If you’re a wedding business selling products online – stationery, favours, accessories, dresses for example – then you will know how hard it can be to get customers to your online shop. The top Google rankings are taken by big brands, you don’t understand how paid search works (and you know it can be expensive) and you’re struggling to get your social media fans to cross over to your website.

So you may be looking at alternative ways to find customers and one option is to list your products on an online marketplace like ebay or Amazon.

What are Marketplaces?

Online marketplaces work pretty much like any other market – they are a place where lots of different vendors can sell their products.

The best known are Amazon and ebay, of course. Both with huge worldwide user bases and a proven track record. Etsy, which specialises in handmade and vintage items, is another which attracts a significant number of wedding suppliers. And in the UK there is Not on The High Street specialising in personalised and more up-market products.

How do they work?

In most marketplaces you set up your own shop within the site and list your items for sale there.

They will usually collect the payment from the buyer on your behalf.

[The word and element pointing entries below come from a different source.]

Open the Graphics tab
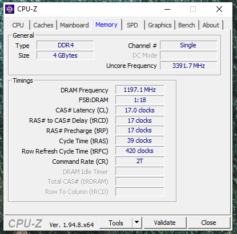Image resolution: width=237 pixels, height=234 pixels. click(160, 25)
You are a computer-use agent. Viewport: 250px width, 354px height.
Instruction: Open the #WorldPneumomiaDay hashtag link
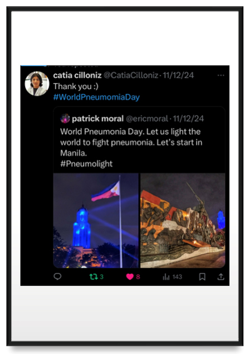[96, 97]
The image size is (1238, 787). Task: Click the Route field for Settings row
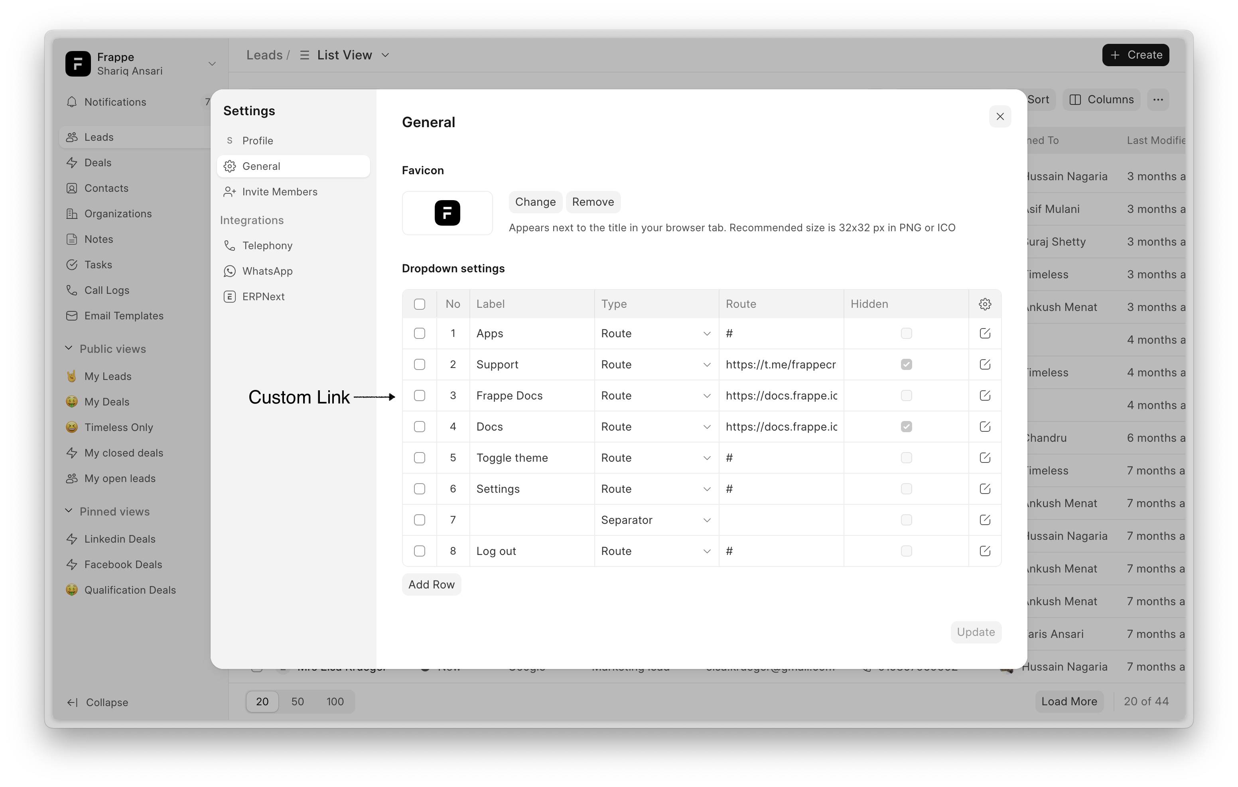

You pay the marketplace a fee in order to sell there. Each has it’s own fee structure. There may be set up charges, monthly fees, fees for listing items, commission on the sale price. Make sure you take into account all the charges when working out your costs.

Why consider marketplaces

Quite simply, marketplaces can get your products in front of large numbers of willing buyers quickly.

The major ones rank very highly on Google and promote themselves heavily.

So instead of working on getting your own website high in the search rankings, you tap into the marketing efforts of the marketplace.

Which marketplace

You will need to do some research to determine which marketplace best fits your needs.

Things you need to consider include:

  • does your target customer shop there
  • how well is the wedding section promoted
  • how much competition is there (if there is none, it’s probably a sign that there are no customers either)
  • the fee structure
  • what promotion is included and what is extra
  • how easy is it to set up and run
  • what are the rules and restrictions
  • is there an application process

If you are targeting brides on a budget then ebay is the obvious place to start as it is still very much associated with bargains. And it is also very easy to get started. But the competition is huge and you will find many sellers on there charging extremely low prices.

Competition on ebay is high.
Competition on ebay is high.

Selling on Marketplaces

Before you start, make sure you have calculated your pricing and costs correctly so that you can make a profit. Don’t get dragged into a race to the bottom.

Take the time to write really good product titles and descriptions so that your items are found when people search for them and that any potential questions are answered.

You’ll need good quality photographs – preferably several of each item.

Photo quality can make a big difference
Photo quality can make a big difference

Your customer service needs to be impeccable. Most marketplaces (and their customers) expect fast and accurate delivery and will penalise (or remove you) if you don’t achieve this.

For personalised and bespoke items, make sure you clearly communicate the timescales to your buyers to avoid misunderstandings.

Monitoring your results

Once you have started selling, keep a close eye on how you are doing. You should be provided with stats on how your items are performing.

If you are not getting the sales you want, take a good look at product descriptions – are you getting found when people search? Are your photos good enough? Are your prices competitive?

Remember to do your sums too. Are the costs as you expected? Are you making a profit?

You’ll gradually learn which products do well on your chosen marketplace and as with all things – practice makes perfect!